» **Given passage**

........

The Distortion That is Learning

Ada Lovelace, they were talking about the other day, on the radio. They pointed out that she was the first person–working under Charles Babbage–to describe the computer as more than an adding machine. It could add, of course, but more importantly, it could follow instructions. It was–more than a mere calculator–a decision maker.

I’d been thinking about this the last few months–that the role of a programmer isn’t just to give instructions, but to bestow meaning into the machine. Of the infinitudes of programs accessible to a programmer, they choose the ones which are meaningful. Otherwise, we could just generate programs at random and call it a day.

There seemed to be something profound about this convergence of thoughts–that Lovelace and I had been thinking about the same thing, as if the whole universe pointed to my own thoughts.

That, of course, is absurdly egotistical at best. I’ve seen myself wander into this thought a number of times, though, and I’ve paid more attention as I’ve seen it arise. In some cases, it’s something I’d probably heard before, but at the time, had nothing particularly interesting to do with that fact. With nothing to peg the idea to, it wandered back to hyperuranium. Only when I had some context to apply it to–a probabilistic dimple in my brain etched deep enough to pull the idea in–did the fact seem soon so profound.

It’s a lot like digging through a pile of Legos, wherein the digger develops an ever-changing myopia. With a certain problem at hand, some Legos are extremely prominent, relevant to the problem that needs to be solved at that moment. Others are just noise and join the irrelevant static of the rest of the pile.

As the digger builds, though, the process changes. The experience gained from the process of building–or simply progress in building–changes the needs of the process. What was once a piece of noise is now very valuable, once one sees a fit in what’s being built. The digger’s own perspective, through the learning that’s done through building, becomes distorted from how it had previously been.

The same goes for any other learning process. As one works, one’s apparent needs change, and what once seemed irrelevant can suddenly pop out as a solution. The way one sees the world literally changes as learning occurs; the world, though, is the same as it was.

Actors and Actions

This summer–out of town, meeting many new people–I encountered far more often the unenviable dilemma of explaining my dissertation topic. Unintentionally, though, I turned it into an experiment.

Linguistics: where talking about an experiment becomes another experiment.

Typically, when introducing the topic, I presented a set of verbs, “arrest, search, apprehend, try, convict” and asked what nouns came to mind. Most folks drew a blank. At first I thought it was a fluke, but after a sustained near-0% success rate, and failing so frequently to explain to so many people what I was doing, I got my head out of my ass and admitted that I was explaining wrong.

So instead of giving them verbs and asking what nouns came to mind, I gave them “police and suspect” and asked them what words come to mind. “arrest, search…” It worked like a charm.

........

» **Entries provided**
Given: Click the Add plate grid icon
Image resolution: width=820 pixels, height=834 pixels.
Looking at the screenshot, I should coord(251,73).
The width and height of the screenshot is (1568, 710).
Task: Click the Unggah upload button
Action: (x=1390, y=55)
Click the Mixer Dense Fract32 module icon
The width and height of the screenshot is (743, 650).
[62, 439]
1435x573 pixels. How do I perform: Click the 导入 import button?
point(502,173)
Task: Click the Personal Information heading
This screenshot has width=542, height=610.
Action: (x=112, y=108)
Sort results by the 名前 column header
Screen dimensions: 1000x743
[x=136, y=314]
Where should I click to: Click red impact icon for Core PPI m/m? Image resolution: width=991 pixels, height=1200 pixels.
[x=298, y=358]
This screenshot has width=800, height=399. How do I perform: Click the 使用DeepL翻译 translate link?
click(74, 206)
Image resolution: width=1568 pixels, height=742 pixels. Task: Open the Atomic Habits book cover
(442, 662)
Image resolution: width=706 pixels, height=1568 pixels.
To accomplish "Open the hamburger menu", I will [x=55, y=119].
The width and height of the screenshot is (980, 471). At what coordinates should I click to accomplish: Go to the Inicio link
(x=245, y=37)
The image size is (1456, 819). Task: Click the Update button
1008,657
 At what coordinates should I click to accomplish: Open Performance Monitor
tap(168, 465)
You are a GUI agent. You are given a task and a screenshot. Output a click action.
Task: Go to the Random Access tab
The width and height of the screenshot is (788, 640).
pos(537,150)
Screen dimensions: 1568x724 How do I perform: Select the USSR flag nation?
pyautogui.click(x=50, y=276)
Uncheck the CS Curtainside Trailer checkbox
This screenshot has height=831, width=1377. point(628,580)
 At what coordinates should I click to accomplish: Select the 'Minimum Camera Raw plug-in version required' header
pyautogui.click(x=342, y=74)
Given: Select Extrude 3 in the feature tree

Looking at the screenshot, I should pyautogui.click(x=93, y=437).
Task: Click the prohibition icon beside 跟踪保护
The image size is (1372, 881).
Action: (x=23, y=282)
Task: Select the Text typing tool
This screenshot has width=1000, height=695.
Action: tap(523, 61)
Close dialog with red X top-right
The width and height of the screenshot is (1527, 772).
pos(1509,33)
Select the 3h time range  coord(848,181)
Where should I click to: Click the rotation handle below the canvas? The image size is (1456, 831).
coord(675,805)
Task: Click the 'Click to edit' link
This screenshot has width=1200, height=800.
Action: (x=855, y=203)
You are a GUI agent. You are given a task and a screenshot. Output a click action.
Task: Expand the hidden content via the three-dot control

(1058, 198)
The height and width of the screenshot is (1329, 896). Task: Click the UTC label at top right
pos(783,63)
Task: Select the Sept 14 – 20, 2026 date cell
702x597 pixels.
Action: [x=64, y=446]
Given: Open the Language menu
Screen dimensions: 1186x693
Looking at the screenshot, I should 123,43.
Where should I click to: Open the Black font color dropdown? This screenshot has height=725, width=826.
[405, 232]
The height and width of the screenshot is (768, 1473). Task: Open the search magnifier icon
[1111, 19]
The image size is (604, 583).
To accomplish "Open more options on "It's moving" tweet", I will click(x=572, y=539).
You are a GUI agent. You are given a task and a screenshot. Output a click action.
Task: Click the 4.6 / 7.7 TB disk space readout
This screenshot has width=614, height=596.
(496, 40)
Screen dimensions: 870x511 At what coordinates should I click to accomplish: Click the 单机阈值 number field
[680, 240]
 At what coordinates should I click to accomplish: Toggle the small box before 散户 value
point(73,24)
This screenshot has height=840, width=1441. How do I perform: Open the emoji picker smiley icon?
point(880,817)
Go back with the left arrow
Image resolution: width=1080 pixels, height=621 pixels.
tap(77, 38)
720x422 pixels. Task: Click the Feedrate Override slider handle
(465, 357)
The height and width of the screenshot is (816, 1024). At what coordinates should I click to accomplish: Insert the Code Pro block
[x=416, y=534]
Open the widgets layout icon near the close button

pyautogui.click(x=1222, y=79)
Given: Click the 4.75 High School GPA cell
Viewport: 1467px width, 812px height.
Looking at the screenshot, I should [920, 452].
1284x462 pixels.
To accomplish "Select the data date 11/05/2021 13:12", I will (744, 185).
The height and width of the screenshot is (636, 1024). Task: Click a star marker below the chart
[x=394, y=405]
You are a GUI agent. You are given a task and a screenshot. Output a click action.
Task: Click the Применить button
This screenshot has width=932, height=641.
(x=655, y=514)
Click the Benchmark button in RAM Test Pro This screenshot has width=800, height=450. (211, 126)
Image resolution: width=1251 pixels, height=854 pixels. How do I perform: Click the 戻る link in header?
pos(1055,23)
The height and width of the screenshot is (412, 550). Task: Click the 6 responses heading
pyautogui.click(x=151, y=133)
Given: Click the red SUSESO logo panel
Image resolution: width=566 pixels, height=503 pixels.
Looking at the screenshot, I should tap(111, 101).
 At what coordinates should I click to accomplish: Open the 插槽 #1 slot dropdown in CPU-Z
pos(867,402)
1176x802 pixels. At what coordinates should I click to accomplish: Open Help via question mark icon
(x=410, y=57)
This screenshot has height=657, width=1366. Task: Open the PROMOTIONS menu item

........

» **Written tasks**
a) Reproduce everything in the essay on learning from "Actors and Actions" down to "into an experiment.", word for word.
b) Decide whether each statement agrees with the essay on learning, answering yes or no and quoting the words of the essay that settle it: (i) Ada Lovelace worked under Charles Babbage. (ii) Most people named nouns readily when first given the list of verbs. (iii) The world itself changes as learning occurs.
The data above is separate from the essay on learning.

» **Solutions to the exercise**
a)
Actors and Actions

This summer–out of town, meeting many new people–I encountered far more often the unenviable dilemma of explaining my dissertation topic. Unintentionally, though, I turned it into an experiment.

b)
(i) Yes: "working under Charles Babbage"
(ii) No: "Most folks drew a blank."
(iii) No: "the world, though, is the same as it was."